The fiasco in Syria is probably the greatest security threat to the United States to have emerged in the last ten years, yet there is little political consciousness of this today, just as there was little consciousness of how, in the late 1980s and early 1990s, Presidents Clinton and Bush stood by while Afghanistan fell to the forces anarchy and theocracy. For that matter, President Clinton’s North Korea policy probably polled well in the 1990s, when he allowed North Korea to go nuclear (the same could be said of George W. Bush in 2007). President Obama’s anemic support for the Iranian opposition in 2009 means we’ll face an intensifying nuclear crisis there. Each of these politically easy decisions-of-least-resistance imposed a terrible cost on our national security later. Each deserves to tarnish the legacy of the president who was responsible for it.

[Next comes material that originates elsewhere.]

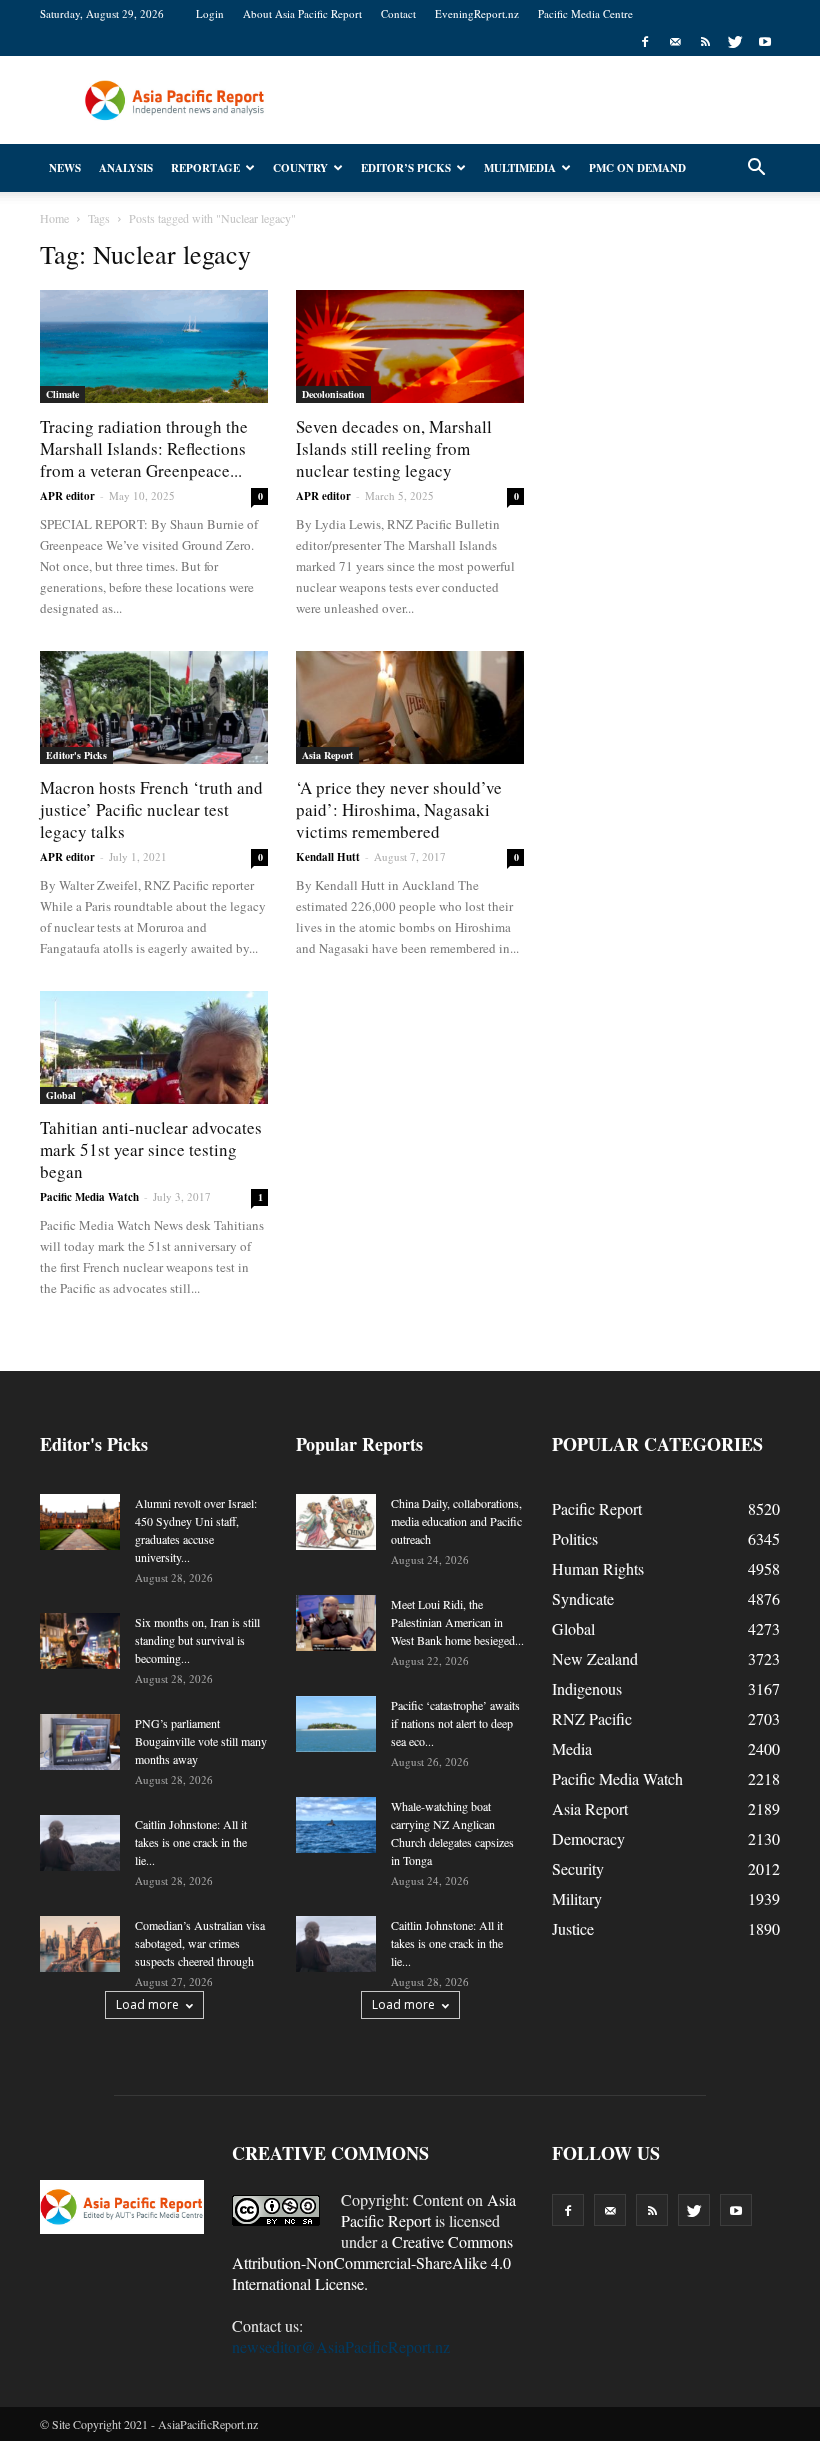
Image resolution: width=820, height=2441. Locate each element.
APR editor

Unfortunately, life doesn’t work that way. The paradox for presidents is that voters reward decisions of least resistance, at least until the consequences show up. Remember the last time a President led the nation by explaining the cost of inaction? It convinced most of us in 2003. In retrospect, few of us would do that again. Almost every part of our national security establishment failed us — from the intelligence agencies, to the Army’s ham-handed pre-Petraeus search-and-destroy tactics, to a political class that voted to invade and that later turned opportunistically against the war, advocating a sudden withdrawal that would have left Al Qaeda victorious and ascendant. Perhaps the liberation of Iraq ought to have been left to the liberated, too, but by 2006, it was too late to make that decision.

One day, the political system in North Korea will also fracture. When that happens, I hope this President or his successor will learn the lesson of Syria and be prepared to support any opposition movement willing to support our interests and our values. We will not have three years to waste on paralysis-by-analysis when that opportunity presents itself. A North Korea that comes under the control of more rational and statesmanlike leaders will be an opportunity for peace and prosperity in a region with almost incalculable potential for both prosperity and crisis. A North Korea that clings to power through terror will eventually give other terrorists — perhaps terrorists trained in Syria — the means to do incalculable damage to our allies, and to our own country.